**Aim of the exercise:**
Format each line of the rows below as one string in a JSON list, leaving out blank lines.

***** Material to process *****

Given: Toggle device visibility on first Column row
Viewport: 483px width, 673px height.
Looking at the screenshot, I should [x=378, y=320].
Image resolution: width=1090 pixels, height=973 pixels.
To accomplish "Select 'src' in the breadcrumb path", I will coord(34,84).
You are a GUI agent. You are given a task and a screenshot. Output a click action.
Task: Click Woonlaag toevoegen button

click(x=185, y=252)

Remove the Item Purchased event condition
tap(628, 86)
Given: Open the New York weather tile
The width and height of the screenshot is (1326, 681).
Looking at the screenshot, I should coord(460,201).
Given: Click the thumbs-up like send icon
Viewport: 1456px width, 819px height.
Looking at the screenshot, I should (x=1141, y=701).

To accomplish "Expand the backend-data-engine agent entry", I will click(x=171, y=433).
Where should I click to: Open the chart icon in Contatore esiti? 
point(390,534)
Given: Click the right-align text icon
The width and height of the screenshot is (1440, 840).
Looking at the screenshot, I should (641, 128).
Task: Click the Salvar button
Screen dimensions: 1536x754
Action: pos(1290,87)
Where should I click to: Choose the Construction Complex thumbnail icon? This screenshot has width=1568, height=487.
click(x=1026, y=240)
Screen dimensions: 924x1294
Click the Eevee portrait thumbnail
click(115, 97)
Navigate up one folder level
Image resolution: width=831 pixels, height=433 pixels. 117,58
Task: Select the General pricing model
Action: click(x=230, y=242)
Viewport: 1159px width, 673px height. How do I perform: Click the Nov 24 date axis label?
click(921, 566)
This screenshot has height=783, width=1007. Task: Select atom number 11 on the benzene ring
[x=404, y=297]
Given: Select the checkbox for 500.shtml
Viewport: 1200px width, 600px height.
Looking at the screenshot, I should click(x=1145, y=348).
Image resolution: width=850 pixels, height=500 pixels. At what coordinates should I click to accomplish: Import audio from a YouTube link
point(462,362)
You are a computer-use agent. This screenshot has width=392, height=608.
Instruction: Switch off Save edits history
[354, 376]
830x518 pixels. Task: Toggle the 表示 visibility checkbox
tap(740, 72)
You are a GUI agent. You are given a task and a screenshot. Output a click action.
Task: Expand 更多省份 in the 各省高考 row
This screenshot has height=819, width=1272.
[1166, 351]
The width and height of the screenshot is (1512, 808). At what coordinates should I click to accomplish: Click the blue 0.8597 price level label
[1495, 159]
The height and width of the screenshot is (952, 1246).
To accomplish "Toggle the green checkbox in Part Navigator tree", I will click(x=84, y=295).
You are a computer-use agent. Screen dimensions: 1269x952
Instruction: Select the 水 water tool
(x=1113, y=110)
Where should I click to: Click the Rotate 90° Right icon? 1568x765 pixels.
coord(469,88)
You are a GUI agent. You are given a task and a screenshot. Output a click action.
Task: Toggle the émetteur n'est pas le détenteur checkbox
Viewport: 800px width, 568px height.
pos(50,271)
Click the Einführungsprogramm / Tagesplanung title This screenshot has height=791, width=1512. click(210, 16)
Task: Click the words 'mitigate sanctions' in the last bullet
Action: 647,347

*****

**Response to the exercise:**
[
  "Given: Toggle device visibility on first Column row",
  "Viewport: 483px width, 673px height.",
  "Looking at the screenshot, I should [x=378, y=320].",
  "Image resolution: width=1090 pixels, height=973 pixels.",
  "To accomplish \"Select 'src' in the breadcrumb path\", I will coord(34,84).",
  "You are a GUI agent. You are given a task and a screenshot. Output a click action.",
  "Task: Click Woonlaag toevoegen button",
  "click(x=185, y=252)",
  "Remove the Item Purchased event condition",
  "tap(628, 86)",
  "Given: Open the New York weather tile",
  "The width and height of the screenshot is (1326, 681).",
  "Looking at the screenshot, I should coord(460,201).",
  "Given: Click the thumbs-up like send icon",
  "Viewport: 1456px width, 819px height.",
  "Looking at the screenshot, I should (x=1141, y=701).",
  "To accomplish \"Expand the backend-data-engine agent entry\", I will click(x=171, y=433).",
  "Where should I click to: Open the chart icon in Contatore esiti? ",
  "point(390,534)",
  "Given: Click the right-align text icon",
  "The width and height of the screenshot is (1440, 840).",
  "Looking at the screenshot, I should (641, 128).",
  "Task: Click the Salvar button",
  "Screen dimensions: 1536x754",
  "Action: pos(1290,87)",
  "Where should I click to: Choose the Construction Complex thumbnail icon? This screenshot has width=1568, height=487.",
  "click(x=1026, y=240)",
  "Screen dimensions: 924x1294",
  "Click the Eevee portrait thumbnail",
  "click(115, 97)",
  "Navigate up one folder level",
  "Image resolution: width=831 pixels, height=433 pixels. 117,58",
  "Task: Select the General pricing model",
  "Action: click(x=230, y=242)",
  "Viewport: 1159px width, 673px height. How do I perform: Click the Nov 24 date axis label?",
  "click(921, 566)",
  "This screenshot has height=783, width=1007. Task: Select atom number 11 on the benzene ring",
  "[x=404, y=297]",
  "Given: Select the checkbox for 500.shtml",
  "Viewport: 1200px width, 600px height.",
  "Looking at the screenshot, I should click(x=1145, y=348).",
  "Image resolution: width=850 pixels, height=500 pixels. At what coordinates should I click to accomplish: Import audio from a YouTube link",
  "point(462,362)",
  "You are a computer-use agent. This screenshot has width=392, height=608.",
  "Instruction: Switch off Save edits history",
  "[354, 376]",
  "830x518 pixels. Task: Toggle the 表示 visibility checkbox",
  "tap(740, 72)",
  "You are a GUI agent. You are given a task and a screenshot. Output a click action.",
  "Task: Expand 更多省份 in the 各省高考 row",
  "This screenshot has height=819, width=1272.",
  "[1166, 351]",
  "The width and height of the screenshot is (1512, 808). At what coordinates should I click to accomplish: Click the blue 0.8597 price level label",
  "[1495, 159]",
  "The height and width of the screenshot is (952, 1246).",
  "To accomplish \"Toggle the green checkbox in Part Navigator tree\", I will click(x=84, y=295).",
  "You are a computer-use agent. Screen dimensions: 1269x952",
  "Instruction: Select the 水 water tool",
  "(x=1113, y=110)",
  "Where should I click to: Click the Rotate 90° Right icon? 1568x765 pixels.",
  "coord(469,88)",
  "You are a GUI agent. You are given a task and a screenshot. Output a click action.",
  "Task: Toggle the émetteur n'est pas le détenteur checkbox",
  "Viewport: 800px width, 568px height.",
  "pos(50,271)",
  "Click the Einführungsprogramm / Tagesplanung title This screenshot has height=791, width=1512. click(210, 16)",
  "Task: Click the words 'mitigate sanctions' in the last bullet",
  "Action: 647,347"
]